Thu. Oct 3rd, 2024
Occasional Digest - a story for you

There Is a “sharp divide” in how Australians are spending their money as cost-of-living pressures hit households unevenly, a report based on the financial data of 7 million Australians shows.

The report from CommBank iQ, a joint venture between Commonwealth Bank and data firm Quantium, shows cost-of-living pressure has been steadily increasing since late 2022, and renters and people under 35 years old are feeling the greatest pain.

“The cost-of-living pressure score has started to rapidly pick up since Christmas, and certainly the trends are that financial pressure will continue to rise,” report author Wade Tubman said.

CommBank iQ has developed its “cost-of-living pressure score” based on how people change their total spending and discretionary spending.

Essentially, if you are carrying on spending like nothing has changed, you cannot be feeling that hard hit.
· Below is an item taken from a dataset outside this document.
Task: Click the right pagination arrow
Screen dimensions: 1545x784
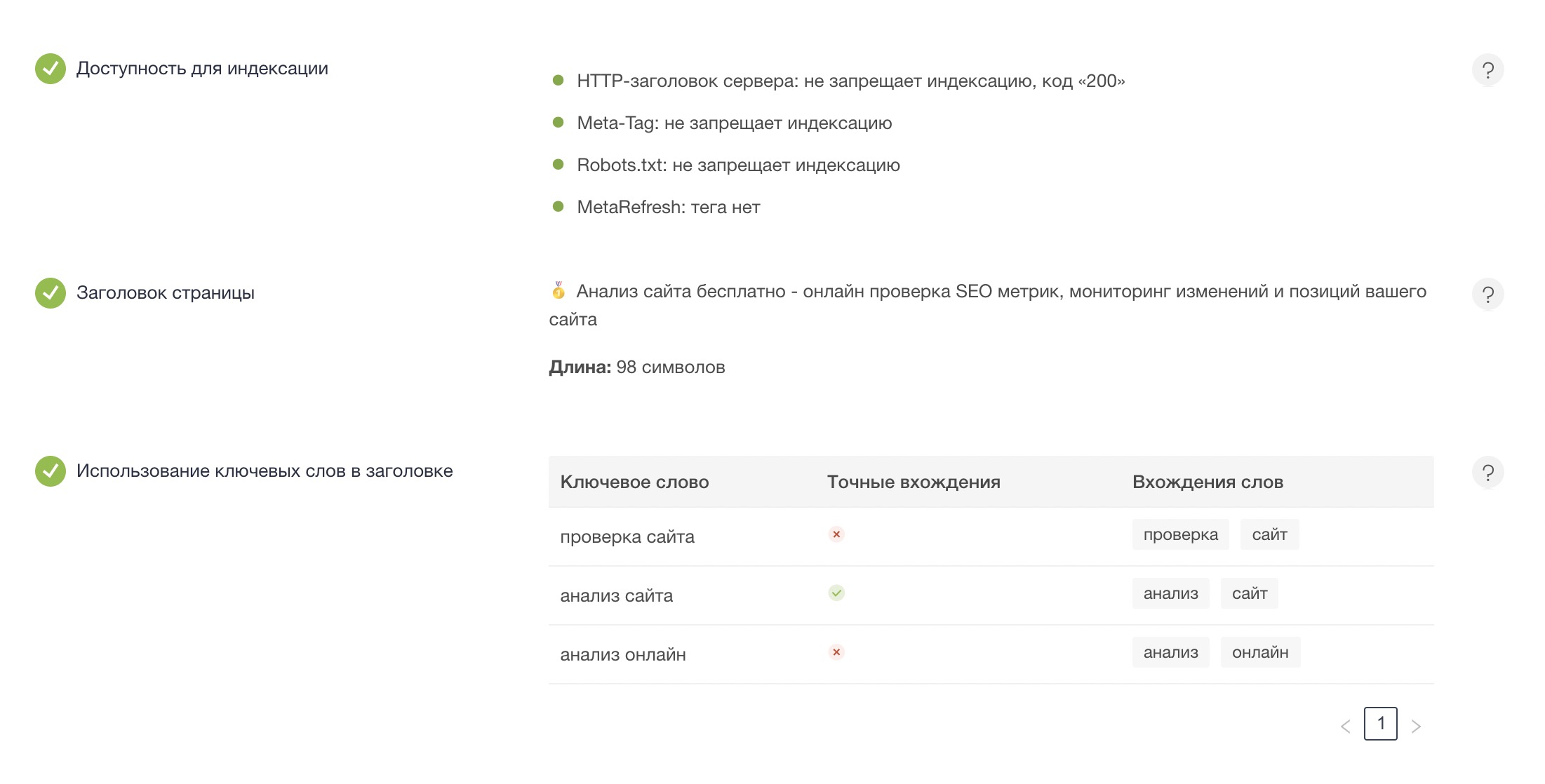Action: click(1417, 726)
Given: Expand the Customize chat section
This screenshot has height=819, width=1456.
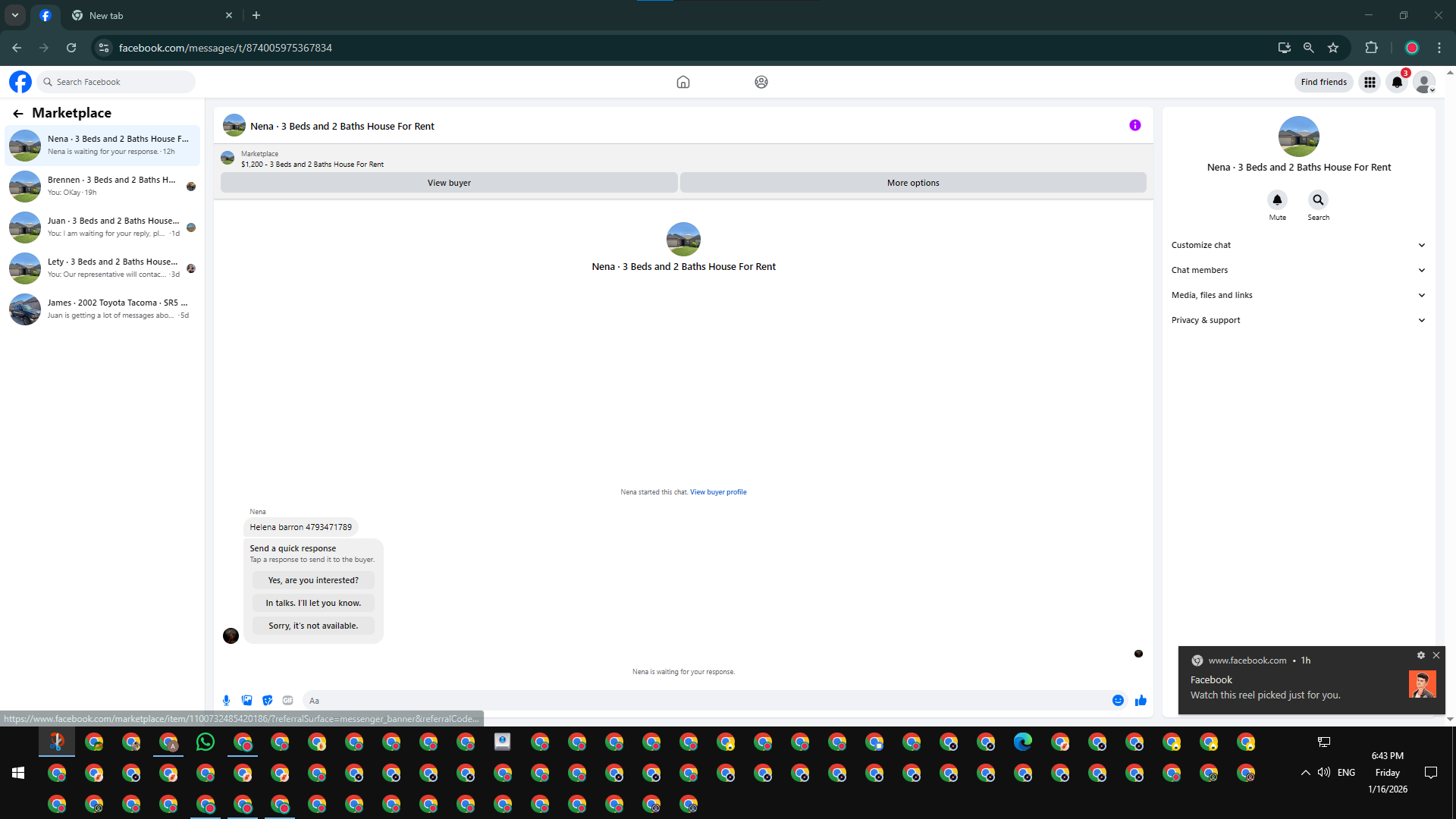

Cost-of-living pressure has risen steadily this year.()

Renters, Australians aged 30 to 34 feeling the pain

When divided by age group, Australians aged 30 to 34 have the highest cost-of-living pressure score, followed by the rest of the 25 to 44-year-old age bracket.

Those over 75 years old and between 45 and 49 are under moderate pressure, in line with the national average.

Some households, however, are not feeling the pinch at all. Those between 60 and 74 years old had “negative” pressure scores, indicating that rather than cutting back, they are changing their behaviour in the opposite direction.

Renters are feeling much more pressure than home owners.

However, it is worth noting the home owner category includes households with no mortgage or only a small home loan balance, so it is likely masking the pain being felt by households with large repayments.

Based on the analysis of the aggregated and de-identified payments data of CBA customers, under 35s are generally cutting back their expenditure, while older Australians are buying more.

The spending data in the report is based on the actual money leaving people’s accounts, so most are naturally spending more than a year ago, due to the steep price rises we have seen.

But as you can see in the chart below, there is a clear split between those whose spending growth is lagging behind inflation — that is, they might be spending more, but they are actually buying less — and those whose spending growth is outpacing inflation.

Twenty-five to 29-year-olds are making the largest reductions in their spending, according to CommBank iQ data.()

With the exception of 18 to 24-year-olds, many of whom may live at home and have lower housing costs, younger Australians are reducing their spending much more than older Australians, particularly those over 55.

It is particularly stark in some categories.

For example, under 35s have reduced spending on clothing and shoes by more than 8 per cent, before accounting for inflation, whereas over 35s have increased spending on clothing by more than 3 per cent.